→ **Data extracts**:

******

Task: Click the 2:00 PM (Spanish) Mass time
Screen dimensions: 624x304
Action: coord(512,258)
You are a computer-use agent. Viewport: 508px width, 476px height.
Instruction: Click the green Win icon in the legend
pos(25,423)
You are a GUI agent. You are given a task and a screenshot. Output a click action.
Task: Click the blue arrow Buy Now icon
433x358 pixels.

******

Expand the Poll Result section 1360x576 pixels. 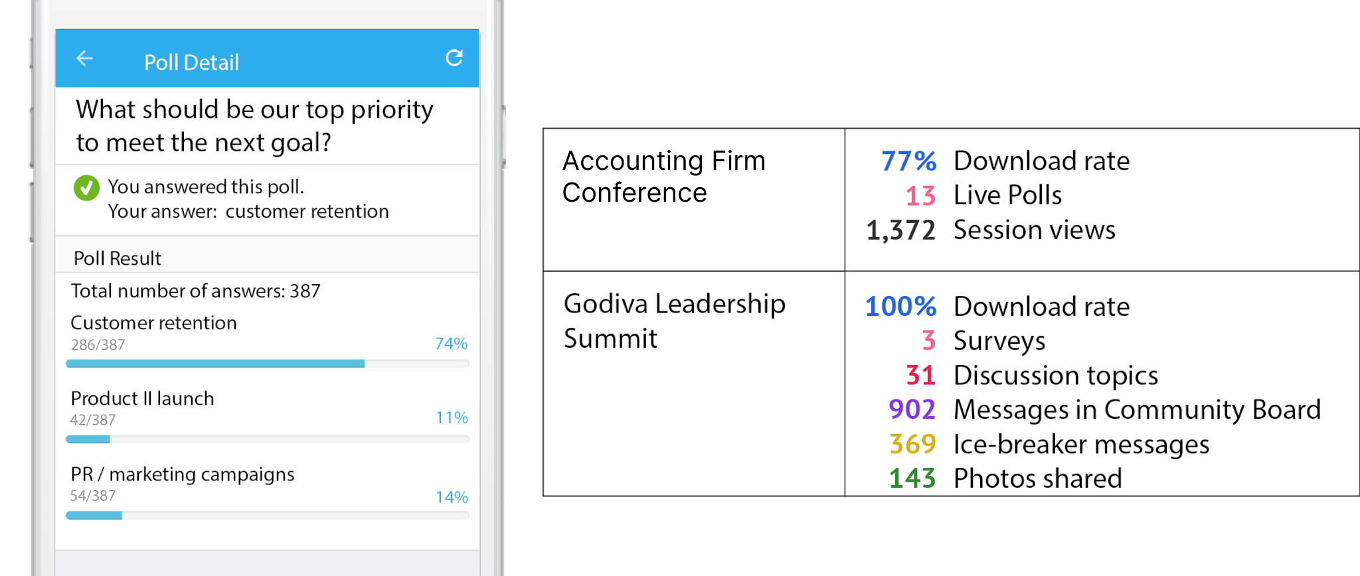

******

Reproduce exactly the stretch of the material above that starts at the line with "You are a GUI" and ends at the line with "433x358 pixels.", both included, and nothing else.

You are a GUI agent. You are given a task and a screenshot. Output a click action.
Task: Click the blue arrow Buy Now icon
433x358 pixels.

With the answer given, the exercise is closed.